(Records from a data collection)
○ ○ ○ ○ ○ ○ ○

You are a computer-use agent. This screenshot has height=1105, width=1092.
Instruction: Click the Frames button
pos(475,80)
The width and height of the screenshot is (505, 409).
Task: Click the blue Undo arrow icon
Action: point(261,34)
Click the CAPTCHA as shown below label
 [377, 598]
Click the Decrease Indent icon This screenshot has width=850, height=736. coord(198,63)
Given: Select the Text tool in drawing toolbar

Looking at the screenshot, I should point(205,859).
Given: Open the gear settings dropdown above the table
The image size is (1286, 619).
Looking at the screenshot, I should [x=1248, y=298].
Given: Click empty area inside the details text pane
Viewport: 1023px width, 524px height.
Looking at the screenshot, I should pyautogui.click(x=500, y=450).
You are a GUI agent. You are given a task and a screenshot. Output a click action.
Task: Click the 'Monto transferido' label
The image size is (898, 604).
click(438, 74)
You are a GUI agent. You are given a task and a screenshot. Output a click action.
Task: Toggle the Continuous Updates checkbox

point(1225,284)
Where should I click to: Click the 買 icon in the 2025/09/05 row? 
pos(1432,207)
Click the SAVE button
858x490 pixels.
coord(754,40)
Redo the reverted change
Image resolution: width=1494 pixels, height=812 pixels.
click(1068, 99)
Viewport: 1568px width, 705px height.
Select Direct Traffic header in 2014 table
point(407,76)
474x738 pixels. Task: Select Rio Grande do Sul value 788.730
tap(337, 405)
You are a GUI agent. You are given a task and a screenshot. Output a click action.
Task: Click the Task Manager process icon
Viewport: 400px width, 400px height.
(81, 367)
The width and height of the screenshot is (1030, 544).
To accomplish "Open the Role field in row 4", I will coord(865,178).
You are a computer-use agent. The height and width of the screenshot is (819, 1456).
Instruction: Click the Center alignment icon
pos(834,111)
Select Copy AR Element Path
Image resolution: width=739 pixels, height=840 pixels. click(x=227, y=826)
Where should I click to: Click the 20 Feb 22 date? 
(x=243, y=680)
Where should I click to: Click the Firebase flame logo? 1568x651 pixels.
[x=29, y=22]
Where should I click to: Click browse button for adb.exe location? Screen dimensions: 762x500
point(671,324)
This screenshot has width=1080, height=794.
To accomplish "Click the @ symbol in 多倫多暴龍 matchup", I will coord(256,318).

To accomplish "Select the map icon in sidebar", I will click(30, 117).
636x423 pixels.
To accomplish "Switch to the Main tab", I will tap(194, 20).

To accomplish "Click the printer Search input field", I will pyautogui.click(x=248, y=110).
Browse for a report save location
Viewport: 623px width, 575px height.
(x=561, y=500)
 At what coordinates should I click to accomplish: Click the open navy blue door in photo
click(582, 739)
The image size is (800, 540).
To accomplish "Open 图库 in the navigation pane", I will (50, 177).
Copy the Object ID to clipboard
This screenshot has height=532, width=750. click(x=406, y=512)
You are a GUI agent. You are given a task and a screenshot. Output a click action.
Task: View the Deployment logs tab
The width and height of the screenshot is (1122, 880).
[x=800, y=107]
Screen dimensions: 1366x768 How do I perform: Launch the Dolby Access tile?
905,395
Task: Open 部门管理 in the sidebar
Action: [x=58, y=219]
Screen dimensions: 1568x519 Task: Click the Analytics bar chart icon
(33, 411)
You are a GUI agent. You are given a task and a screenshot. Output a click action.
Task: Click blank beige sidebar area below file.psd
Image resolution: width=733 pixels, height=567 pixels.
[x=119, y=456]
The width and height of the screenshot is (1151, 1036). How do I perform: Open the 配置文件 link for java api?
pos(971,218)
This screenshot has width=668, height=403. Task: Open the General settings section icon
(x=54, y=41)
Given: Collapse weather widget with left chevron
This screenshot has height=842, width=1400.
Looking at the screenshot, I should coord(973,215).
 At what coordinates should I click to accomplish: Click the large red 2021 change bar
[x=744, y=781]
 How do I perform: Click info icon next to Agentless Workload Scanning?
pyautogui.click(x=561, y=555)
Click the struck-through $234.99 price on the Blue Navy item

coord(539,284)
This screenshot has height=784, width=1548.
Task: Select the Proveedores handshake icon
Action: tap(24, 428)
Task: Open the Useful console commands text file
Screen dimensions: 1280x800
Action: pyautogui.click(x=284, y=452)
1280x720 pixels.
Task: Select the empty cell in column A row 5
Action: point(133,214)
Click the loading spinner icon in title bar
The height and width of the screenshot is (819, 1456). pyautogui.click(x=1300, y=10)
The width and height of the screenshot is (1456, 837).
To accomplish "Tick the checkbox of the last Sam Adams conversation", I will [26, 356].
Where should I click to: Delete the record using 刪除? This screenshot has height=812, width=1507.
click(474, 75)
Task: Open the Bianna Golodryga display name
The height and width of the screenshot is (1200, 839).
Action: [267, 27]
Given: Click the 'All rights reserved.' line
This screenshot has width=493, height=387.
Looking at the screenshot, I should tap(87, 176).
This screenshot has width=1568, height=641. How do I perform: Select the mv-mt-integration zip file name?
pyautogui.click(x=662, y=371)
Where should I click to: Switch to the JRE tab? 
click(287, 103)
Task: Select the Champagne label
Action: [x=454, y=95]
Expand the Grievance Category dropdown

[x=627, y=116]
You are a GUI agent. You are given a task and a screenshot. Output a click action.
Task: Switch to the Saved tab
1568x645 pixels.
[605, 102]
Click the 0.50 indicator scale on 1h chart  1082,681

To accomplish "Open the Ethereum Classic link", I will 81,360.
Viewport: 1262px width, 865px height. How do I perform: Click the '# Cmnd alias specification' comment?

○ ○ ○ ○ ○ ○ ○

* _Instruction_: Please convert the lines above into a JSON list of strings, with one string per line and blank lines omitted.

* _Solution to this task_:
[
  "You are a computer-use agent. This screenshot has height=1105, width=1092.",
  "Instruction: Click the Frames button",
  "pos(475,80)",
  "The width and height of the screenshot is (505, 409).",
  "Task: Click the blue Undo arrow icon",
  "Action: point(261,34)",
  "Click the CAPTCHA as shown below label",
  " [377, 598]",
  "Click the Decrease Indent icon This screenshot has width=850, height=736. coord(198,63)",
  "Given: Select the Text tool in drawing toolbar",
  "Looking at the screenshot, I should point(205,859).",
  "Given: Open the gear settings dropdown above the table",
  "The image size is (1286, 619).",
  "Looking at the screenshot, I should [x=1248, y=298].",
  "Given: Click empty area inside the details text pane",
  "Viewport: 1023px width, 524px height.",
  "Looking at the screenshot, I should pyautogui.click(x=500, y=450).",
  "You are a GUI agent. You are given a task and a screenshot. Output a click action.",
  "Task: Click the 'Monto transferido' label",
  "The image size is (898, 604).",
  "click(438, 74)",
  "You are a GUI agent. You are given a task and a screenshot. Output a click action.",
  "Task: Toggle the Continuous Updates checkbox",
  "point(1225,284)",
  "Where should I click to: Click the 買 icon in the 2025/09/05 row? ",
  "pos(1432,207)",
  "Click the SAVE button",
  "858x490 pixels.",
  "coord(754,40)",
  "Redo the reverted change",
  "Image resolution: width=1494 pixels, height=812 pixels.",
  "click(1068, 99)",
  "Viewport: 1568px width, 705px height.",
  "Select Direct Traffic header in 2014 table",
  "point(407,76)",
  "474x738 pixels. Task: Select Rio Grande do Sul value 788.730",
  "tap(337, 405)",
  "You are a GUI agent. You are given a task and a screenshot. Output a click action.",
  "Task: Click the Task Manager process icon",
  "Viewport: 400px width, 400px height.",
  "(81, 367)",
  "The width and height of the screenshot is (1030, 544).",
  "To accomplish \"Open the Role field in row 4\", I will coord(865,178).",
  "You are a computer-use agent. The height and width of the screenshot is (819, 1456).",
  "Instruction: Click the Center alignment icon",
  "pos(834,111)",
  "Select Copy AR Element Path",
  "Image resolution: width=739 pixels, height=840 pixels. click(x=227, y=826)",
  "Where should I click to: Click the 20 Feb 22 date? ",
  "(x=243, y=680)",
  "Where should I click to: Click the Firebase flame logo? 1568x651 pixels.",
  "[x=29, y=22]",
  "Where should I click to: Click browse button for adb.exe location? Screen dimensions: 762x500",
  "point(671,324)",
  "This screenshot has width=1080, height=794.",
  "To accomplish \"Click the @ symbol in 多倫多暴龍 matchup\", I will coord(256,318).",
  "To accomplish \"Select the map icon in sidebar\", I will click(30, 117).",
  "636x423 pixels.",
  "To accomplish \"Switch to the Main tab\", I will tap(194, 20).",
  "To accomplish \"Click the printer Search input field\", I will pyautogui.click(x=248, y=110).",
  "Browse for a report save location",
  "Viewport: 623px width, 575px height.",
  "(x=561, y=500)",
  " At what coordinates should I click to accomplish: Click the open navy blue door in photo",
  "click(582, 739)",
  "The image size is (800, 540).",
  "To accomplish \"Open 图库 in the navigation pane\", I will (50, 177).",
  "Copy the Object ID to clipboard",
  "This screenshot has height=532, width=750. click(x=406, y=512)",
  "You are a GUI agent. You are given a task and a screenshot. Output a click action.",
  "Task: View the Deployment logs tab",
  "The width and height of the screenshot is (1122, 880).",
  "[x=800, y=107]",
  "Screen dimensions: 1366x768 How do I perform: Launch the Dolby Access tile?",
  "905,395",
  "Task: Open 部门管理 in the sidebar",
  "Action: [x=58, y=219]",
  "Screen dimensions: 1568x519 Task: Click the Analytics bar chart icon",
  "(33, 411)",
  "You are a GUI agent. You are given a task and a screenshot. Output a click action.",
  "Task: Click blank beige sidebar area below file.psd",
  "Image resolution: width=733 pixels, height=567 pixels.",
  "[x=119, y=456]",
  "The width and height of the screenshot is (1151, 1036). How do I perform: Open the 配置文件 link for java api?",
  "pos(971,218)",
  "This screenshot has width=668, height=403. Task: Open the General settings section icon",
  "(x=54, y=41)",
  "Given: Collapse weather widget with left chevron",
  "This screenshot has height=842, width=1400.",
  "Looking at the screenshot, I should coord(973,215).",
  " At what coordinates should I click to accomplish: Click the large red 2021 change bar",
  "[x=744, y=781]",
  " How do I perform: Click info icon next to Agentless Workload Scanning?",
  "pyautogui.click(x=561, y=555)",
  "Click the struck-through $234.99 price on the Blue Navy item",
  "coord(539,284)",
  "This screenshot has height=784, width=1548.",
  "Task: Select the Proveedores handshake icon",
  "Action: tap(24, 428)",
  "Task: Open the Useful console commands text file",
  "Screen dimensions: 1280x800",
  "Action: pyautogui.click(x=284, y=452)",
  "1280x720 pixels.",
  "Task: Select the empty cell in column A row 5",
  "Action: point(133,214)",
  "Click the loading spinner icon in title bar",
  "The height and width of the screenshot is (819, 1456). pyautogui.click(x=1300, y=10)",
  "The width and height of the screenshot is (1456, 837).",
  "To accomplish \"Tick the checkbox of the last Sam Adams conversation\", I will [26, 356].",
  "Where should I click to: Delete the record using 刪除? This screenshot has height=812, width=1507.",
  "click(474, 75)",
  "Task: Open the Bianna Golodryga display name",
  "The height and width of the screenshot is (1200, 839).",
  "Action: [267, 27]",
  "Given: Click the 'All rights reserved.' line",
  "This screenshot has width=493, height=387.",
  "Looking at the screenshot, I should tap(87, 176).",
  "This screenshot has width=1568, height=641. How do I perform: Select the mv-mt-integration zip file name?",
  "pyautogui.click(x=662, y=371)",
  "Where should I click to: Switch to the JRE tab? ",
  "click(287, 103)",
  "Task: Select the Champagne label",
  "Action: [x=454, y=95]",
  "Expand the Grievance Category dropdown",
  "[x=627, y=116]",
  "You are a GUI agent. You are given a task and a screenshot. Output a click action.",
  "Task: Switch to the Saved tab",
  "1568x645 pixels.",
  "[605, 102]",
  "Click the 0.50 indicator scale on 1h chart  1082,681",
  "To accomplish \"Open the Ethereum Classic link\", I will 81,360.",
  "Viewport: 1262px width, 865px height. How do I perform: Click the '# Cmnd alias specification' comment?"
]